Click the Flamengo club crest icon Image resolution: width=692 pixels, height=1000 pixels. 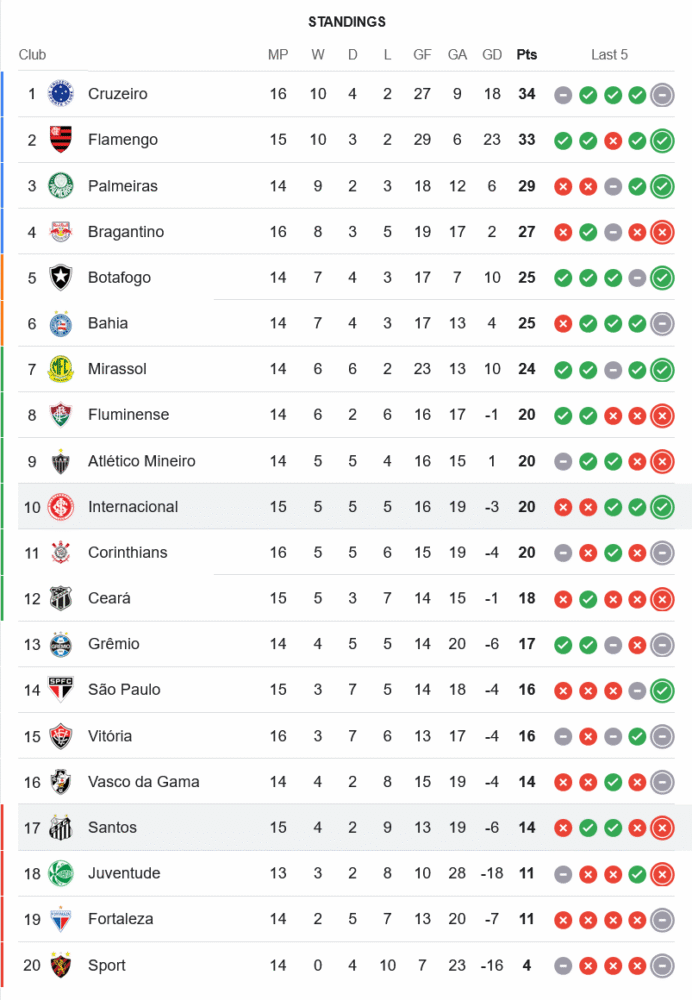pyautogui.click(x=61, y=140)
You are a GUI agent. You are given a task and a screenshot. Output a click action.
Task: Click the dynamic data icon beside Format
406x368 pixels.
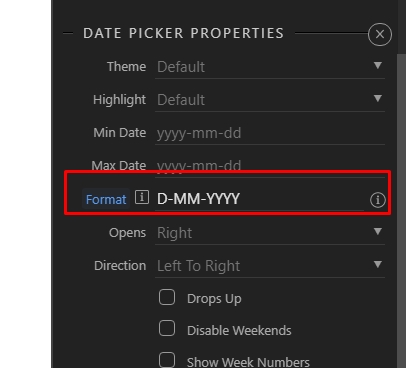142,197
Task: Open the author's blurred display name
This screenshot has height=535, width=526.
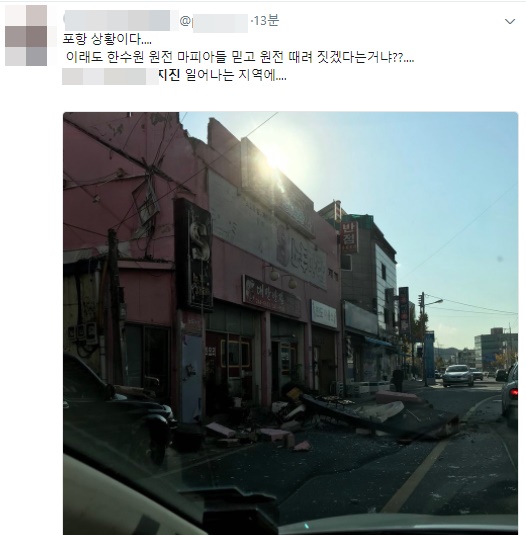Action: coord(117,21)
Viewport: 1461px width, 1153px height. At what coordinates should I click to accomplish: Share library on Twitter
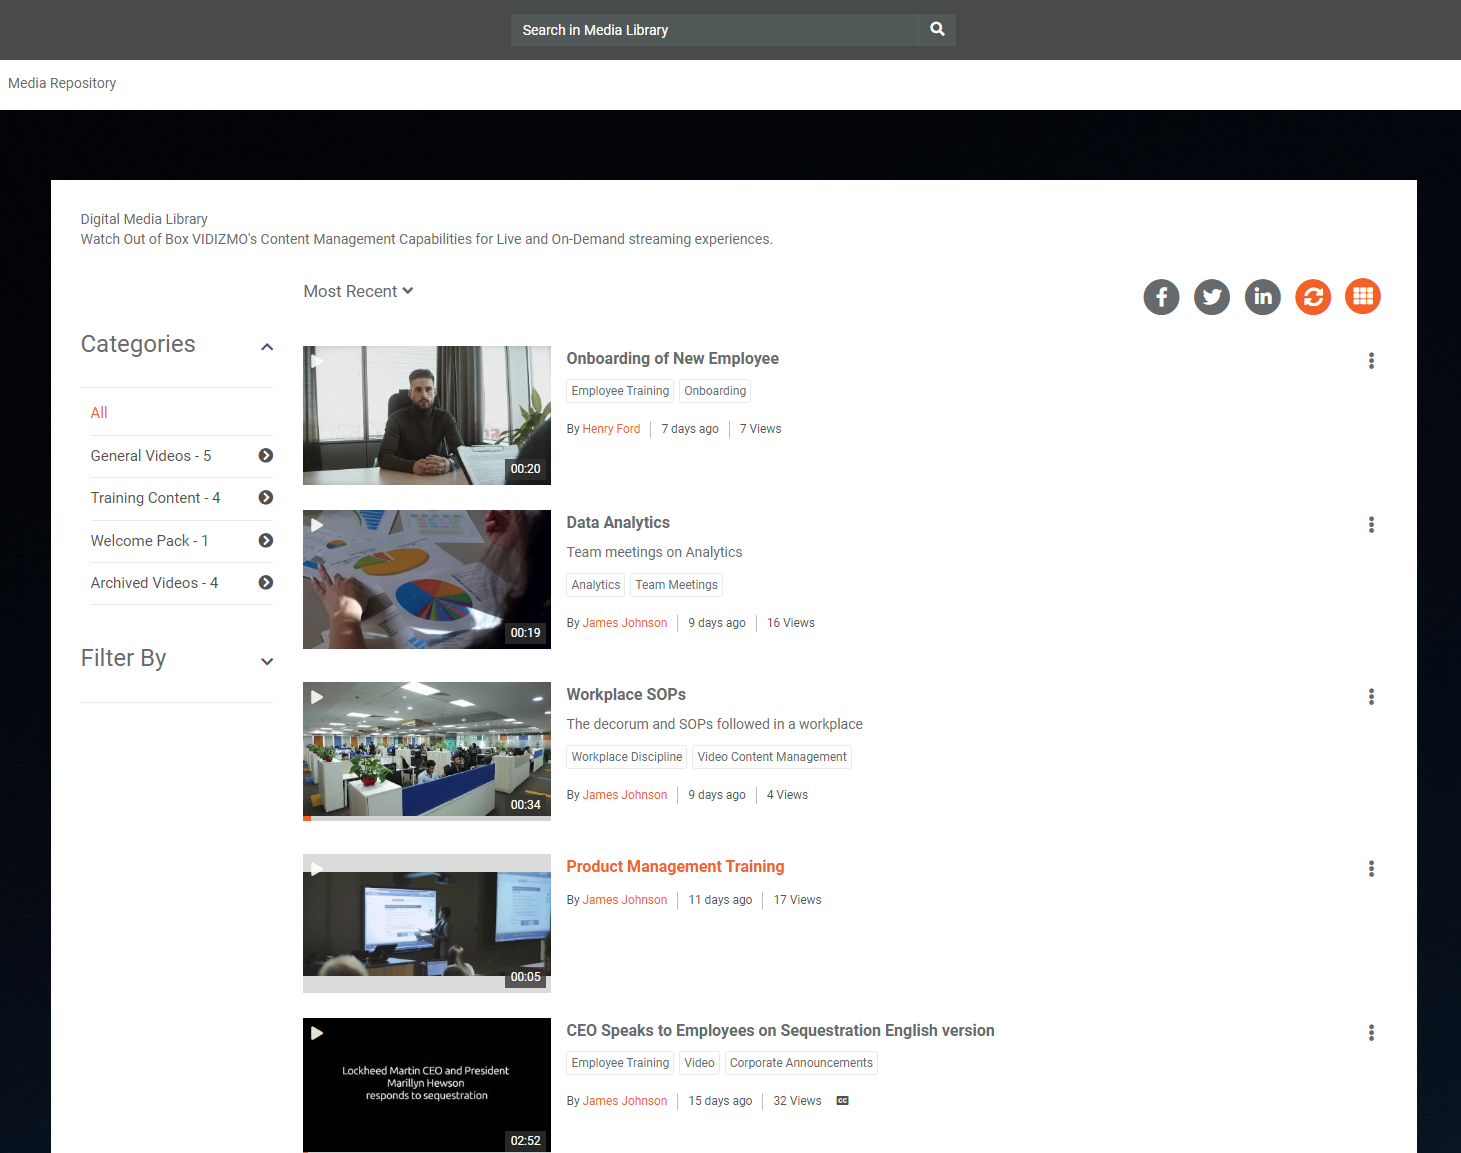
§ §
_EXERCISE DESCRIPTION_: Produce an exact copy of the lines from the line containing "Task: Click the" through the last line of the records, with no pictures and no other text.

_SOLUTION TO THIS EXERCISE_:
Task: Click the dynamic data icon beside Format
406x368 pixels.
142,197
Task: Open the author's blurred display name
This screenshot has height=535, width=526.
Action: coord(117,21)
Viewport: 1461px width, 1153px height. At what coordinates should I click to accomplish: Share library on Twitter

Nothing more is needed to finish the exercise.